Scan the lines below for the word "Способы". Copy each line you find it in.

*** Data ***

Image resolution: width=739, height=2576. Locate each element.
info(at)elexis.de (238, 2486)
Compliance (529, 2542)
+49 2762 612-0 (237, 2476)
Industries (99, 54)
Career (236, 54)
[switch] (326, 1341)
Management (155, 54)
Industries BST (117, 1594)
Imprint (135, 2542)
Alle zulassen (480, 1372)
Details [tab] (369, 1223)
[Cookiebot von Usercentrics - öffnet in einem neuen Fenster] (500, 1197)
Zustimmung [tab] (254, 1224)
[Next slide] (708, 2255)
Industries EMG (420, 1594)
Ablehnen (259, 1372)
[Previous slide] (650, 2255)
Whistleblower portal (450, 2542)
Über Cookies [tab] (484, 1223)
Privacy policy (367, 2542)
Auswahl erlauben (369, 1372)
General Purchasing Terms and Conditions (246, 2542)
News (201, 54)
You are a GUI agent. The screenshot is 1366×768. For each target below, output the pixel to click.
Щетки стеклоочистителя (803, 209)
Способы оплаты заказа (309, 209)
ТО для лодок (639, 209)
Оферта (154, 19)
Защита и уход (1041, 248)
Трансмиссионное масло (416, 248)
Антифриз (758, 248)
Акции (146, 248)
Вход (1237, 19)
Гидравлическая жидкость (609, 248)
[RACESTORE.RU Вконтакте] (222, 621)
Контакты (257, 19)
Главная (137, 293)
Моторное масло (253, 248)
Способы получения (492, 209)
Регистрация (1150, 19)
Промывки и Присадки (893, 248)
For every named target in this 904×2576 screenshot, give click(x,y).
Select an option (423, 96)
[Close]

*** End of Data ***

*Answer box*.
Способы оплаты заказа (309, 209)
Способы получения (492, 209)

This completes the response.